提示文:
= = = = = = =

厄年の頃は、本人だけでなく家族にも災難が降りかかることもあると聞いた。交通事故はひどいものだった。夕刻、次女の学校のイベントがあり、私も見に行った。終了後、妻が車を運転し私は助手席、次女は後部座席に座り帰途についた。

夕食を買い求めようと路上のパーキングメーターに車を止め、私だけ車を降りて店に入った。なお、ここがポイントなのだが、妻は店のある対向車線側のスペースに右側駐車した。日本では通常違反だが、イギリスでは普通である。

買い物をすませ店を出ると、なんだか辺りが騒然としている。妻が車から降りてきて、娘を車外に連れ出している。周囲の店の人も外に出てきている。何が起こったのかと近づいていくと、車の後部がぐしゃっとつぶれていた。そして、そこには人が倒れている。

妻は車を止めて私を待っていたのだが、後方から車に追突されたのである。追突した車はすでに走り去っている。不思議なことは、上に書いた通り、妻は対向車線側に停めている。脇を通る車は前方から来るものであり、後方から来ることはない。ということは、追突した車は車線を逆行し、”意図的に”人をはね、その勢いで我が家の車に追突したのである。

妻はパニック状態、娘は事態があまり理解できていない様子だが、幸いにシートベルトを着用しており体の異常はなさそう。一方、妻は駐車後ベルトを一旦外していて、フロントガラスに頭をぶつけた。特に外傷はみられないが、周囲の人が呼んでくれた救急車で病院に向かった。

医師の診断では、特に異常はないが時間を経て後遺症が出る可能性はあるとのこと。結局、そうした症状は出なかったが、妻はしばらく事故のあった場所を通ることができなかった。一種のPTSDである。

= = = = = = =

課題について: 上の交通事故の体験談を二文にまとめよ。

= = = = = = =

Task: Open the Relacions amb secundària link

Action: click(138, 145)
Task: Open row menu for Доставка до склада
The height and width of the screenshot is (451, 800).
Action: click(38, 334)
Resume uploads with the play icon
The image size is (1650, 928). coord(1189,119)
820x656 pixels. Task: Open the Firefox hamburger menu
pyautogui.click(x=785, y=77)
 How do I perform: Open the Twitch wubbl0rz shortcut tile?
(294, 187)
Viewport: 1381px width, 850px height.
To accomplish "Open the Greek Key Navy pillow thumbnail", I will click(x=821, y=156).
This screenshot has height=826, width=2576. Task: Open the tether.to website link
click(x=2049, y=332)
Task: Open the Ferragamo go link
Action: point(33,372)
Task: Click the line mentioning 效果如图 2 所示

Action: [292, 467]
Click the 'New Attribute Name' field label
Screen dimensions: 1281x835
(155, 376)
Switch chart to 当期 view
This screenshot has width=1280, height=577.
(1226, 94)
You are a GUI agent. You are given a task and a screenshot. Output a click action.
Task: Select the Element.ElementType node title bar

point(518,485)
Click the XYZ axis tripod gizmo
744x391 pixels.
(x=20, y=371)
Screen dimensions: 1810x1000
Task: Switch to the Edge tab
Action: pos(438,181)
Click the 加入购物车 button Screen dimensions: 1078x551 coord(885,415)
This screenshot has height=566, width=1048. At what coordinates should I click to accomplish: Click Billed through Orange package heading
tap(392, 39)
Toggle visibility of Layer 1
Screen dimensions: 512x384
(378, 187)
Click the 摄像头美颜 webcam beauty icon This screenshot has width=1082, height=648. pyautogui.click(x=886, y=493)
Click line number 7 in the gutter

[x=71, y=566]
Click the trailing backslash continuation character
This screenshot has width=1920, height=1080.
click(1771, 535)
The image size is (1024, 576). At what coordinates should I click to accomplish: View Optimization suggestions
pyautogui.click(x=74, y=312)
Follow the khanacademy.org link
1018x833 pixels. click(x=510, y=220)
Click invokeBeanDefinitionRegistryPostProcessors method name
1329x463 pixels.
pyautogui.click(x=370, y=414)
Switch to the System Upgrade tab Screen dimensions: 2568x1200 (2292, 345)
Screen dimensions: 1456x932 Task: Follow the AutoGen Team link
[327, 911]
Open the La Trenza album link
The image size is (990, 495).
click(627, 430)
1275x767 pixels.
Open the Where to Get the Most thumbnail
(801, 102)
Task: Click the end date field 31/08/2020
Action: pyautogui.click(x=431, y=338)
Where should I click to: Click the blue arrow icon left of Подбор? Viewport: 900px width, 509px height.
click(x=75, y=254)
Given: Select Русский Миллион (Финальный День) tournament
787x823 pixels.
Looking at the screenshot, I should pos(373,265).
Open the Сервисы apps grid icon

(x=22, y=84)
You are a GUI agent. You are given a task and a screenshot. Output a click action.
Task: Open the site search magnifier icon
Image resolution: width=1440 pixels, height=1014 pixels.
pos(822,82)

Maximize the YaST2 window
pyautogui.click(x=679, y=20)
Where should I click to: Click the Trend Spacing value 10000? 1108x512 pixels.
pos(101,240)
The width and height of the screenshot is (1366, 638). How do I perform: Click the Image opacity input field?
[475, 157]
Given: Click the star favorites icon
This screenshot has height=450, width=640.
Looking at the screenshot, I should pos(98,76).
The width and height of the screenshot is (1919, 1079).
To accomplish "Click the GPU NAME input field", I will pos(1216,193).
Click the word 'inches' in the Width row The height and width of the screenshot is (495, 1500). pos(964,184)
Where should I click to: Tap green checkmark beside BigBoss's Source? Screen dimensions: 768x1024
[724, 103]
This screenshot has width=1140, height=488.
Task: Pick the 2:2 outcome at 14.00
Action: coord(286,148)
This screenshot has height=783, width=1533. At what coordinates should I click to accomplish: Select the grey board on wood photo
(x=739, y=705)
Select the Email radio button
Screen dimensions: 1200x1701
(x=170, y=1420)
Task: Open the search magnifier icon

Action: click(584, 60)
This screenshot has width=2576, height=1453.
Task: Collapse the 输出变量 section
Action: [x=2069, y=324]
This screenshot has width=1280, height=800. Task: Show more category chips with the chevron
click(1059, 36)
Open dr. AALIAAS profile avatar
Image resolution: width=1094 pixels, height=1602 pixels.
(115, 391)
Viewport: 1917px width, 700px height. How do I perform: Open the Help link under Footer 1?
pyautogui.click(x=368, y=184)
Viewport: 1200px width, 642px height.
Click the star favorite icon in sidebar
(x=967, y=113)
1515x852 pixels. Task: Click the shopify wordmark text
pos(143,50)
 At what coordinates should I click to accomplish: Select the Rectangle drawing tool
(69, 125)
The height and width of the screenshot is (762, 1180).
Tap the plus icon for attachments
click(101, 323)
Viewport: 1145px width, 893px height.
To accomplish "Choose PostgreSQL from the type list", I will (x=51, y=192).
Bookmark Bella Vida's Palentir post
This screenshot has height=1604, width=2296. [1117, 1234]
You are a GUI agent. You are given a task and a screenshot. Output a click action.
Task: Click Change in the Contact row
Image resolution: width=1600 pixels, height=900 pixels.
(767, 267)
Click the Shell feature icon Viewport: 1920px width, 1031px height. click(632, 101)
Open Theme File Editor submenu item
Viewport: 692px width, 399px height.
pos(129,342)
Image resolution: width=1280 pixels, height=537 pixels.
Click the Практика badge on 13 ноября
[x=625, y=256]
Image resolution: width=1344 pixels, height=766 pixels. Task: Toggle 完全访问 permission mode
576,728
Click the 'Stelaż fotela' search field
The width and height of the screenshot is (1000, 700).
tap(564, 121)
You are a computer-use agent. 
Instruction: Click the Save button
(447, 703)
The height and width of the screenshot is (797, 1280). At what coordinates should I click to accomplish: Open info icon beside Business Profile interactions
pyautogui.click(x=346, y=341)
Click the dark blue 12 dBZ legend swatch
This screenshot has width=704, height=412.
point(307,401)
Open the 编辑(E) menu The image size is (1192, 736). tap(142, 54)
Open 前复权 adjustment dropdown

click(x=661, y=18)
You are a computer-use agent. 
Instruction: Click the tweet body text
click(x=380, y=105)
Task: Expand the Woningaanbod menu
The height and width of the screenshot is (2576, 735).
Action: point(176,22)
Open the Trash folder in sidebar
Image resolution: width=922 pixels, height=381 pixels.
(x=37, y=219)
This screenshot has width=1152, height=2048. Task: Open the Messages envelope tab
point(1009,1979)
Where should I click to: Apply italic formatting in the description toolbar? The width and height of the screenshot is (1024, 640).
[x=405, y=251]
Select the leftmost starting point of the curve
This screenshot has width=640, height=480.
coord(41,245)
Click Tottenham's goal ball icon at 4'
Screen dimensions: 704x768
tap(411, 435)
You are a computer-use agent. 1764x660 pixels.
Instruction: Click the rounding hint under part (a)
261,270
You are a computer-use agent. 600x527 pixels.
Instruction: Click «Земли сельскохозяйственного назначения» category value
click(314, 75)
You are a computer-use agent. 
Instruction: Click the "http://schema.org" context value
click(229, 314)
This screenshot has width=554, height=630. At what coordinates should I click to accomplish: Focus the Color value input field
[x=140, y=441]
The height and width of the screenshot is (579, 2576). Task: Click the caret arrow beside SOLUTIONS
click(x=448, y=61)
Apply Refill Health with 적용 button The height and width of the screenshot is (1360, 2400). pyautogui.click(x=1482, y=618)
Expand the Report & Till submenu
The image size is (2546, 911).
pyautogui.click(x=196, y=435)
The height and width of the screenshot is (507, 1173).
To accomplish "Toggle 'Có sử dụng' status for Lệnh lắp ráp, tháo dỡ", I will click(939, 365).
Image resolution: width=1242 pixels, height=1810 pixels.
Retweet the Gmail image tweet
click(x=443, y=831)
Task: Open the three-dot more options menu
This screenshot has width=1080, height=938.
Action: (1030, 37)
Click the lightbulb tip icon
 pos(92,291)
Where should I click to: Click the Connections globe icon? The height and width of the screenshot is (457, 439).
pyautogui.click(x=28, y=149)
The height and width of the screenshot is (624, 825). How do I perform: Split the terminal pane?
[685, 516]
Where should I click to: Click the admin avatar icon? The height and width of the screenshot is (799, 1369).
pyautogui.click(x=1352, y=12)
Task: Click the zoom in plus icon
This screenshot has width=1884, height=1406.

= = = = = = =

解答: 筆者の妻が次女を乗せ、対向車線側に停めた車で筆者を待っていたところ、車線を逆行してきた車が人をはね、その勢いで後方から追突して走り去った。シートベルトをしていた次女は体に異常がなさそうで、フロントガラスに頭をぶつけた妻も医師の診断では特に異常はなかったが、妻はしばらく事故のあった場所を通ることができなかった。